Thursday, September 29, 2011

Another bearish extreme but it may only be good for the ST

Another key piece of sentiment is showing a bearish extreme. The National Association of Active Investment Mangers measures the net long exposure active managers have. The latest reading is 4%. This is pretty much as low as it has gotten even during the 2008 crash.



Keep in mind however that this is more of a ST timing indicator. It does tends to give more accurate contrarian buy signals then sell ones which is good for the bulls here but again, the current low reading may only turn out to be indicative of a ST/IT bottom and not a LT bottom. Take first instance the bottom in August of 2007, January 2008 and July 2008 when there was a low reading similar to today's. At those bottoms there was clear symptoms of  the impact sub prime debt was having on the economy which created an oversold market and a lot of negativity. Then, for one reason or another the market bounced for a few weeks on hopes that the worst was over or that the market had "discounted the worst"  but of course that wasn't the case.

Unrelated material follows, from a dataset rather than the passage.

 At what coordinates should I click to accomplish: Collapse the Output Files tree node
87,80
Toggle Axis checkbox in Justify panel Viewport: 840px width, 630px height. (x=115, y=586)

The major economic damage still lied ahead along with the clean up process of restructurings, recapitaliations and government programs such as TARP. People kept underestimating how quick and severe earnings and the economy contracted.

We could very well be in a similar situation today as we were when the market hit temporary bottoms in late 2007 and the first half of 2008 whereby negativity became acute, and the market was oversold. But it seems inevitable to me that before it's all over the tough medicine will have to be swallowed i.e the haircuts, recapitalizations and TARP like programs. I don't know if that will take 1 month or 1 year to fully play out but I think it will happen.

As always I'll keep an open mind as to how this may all unfold.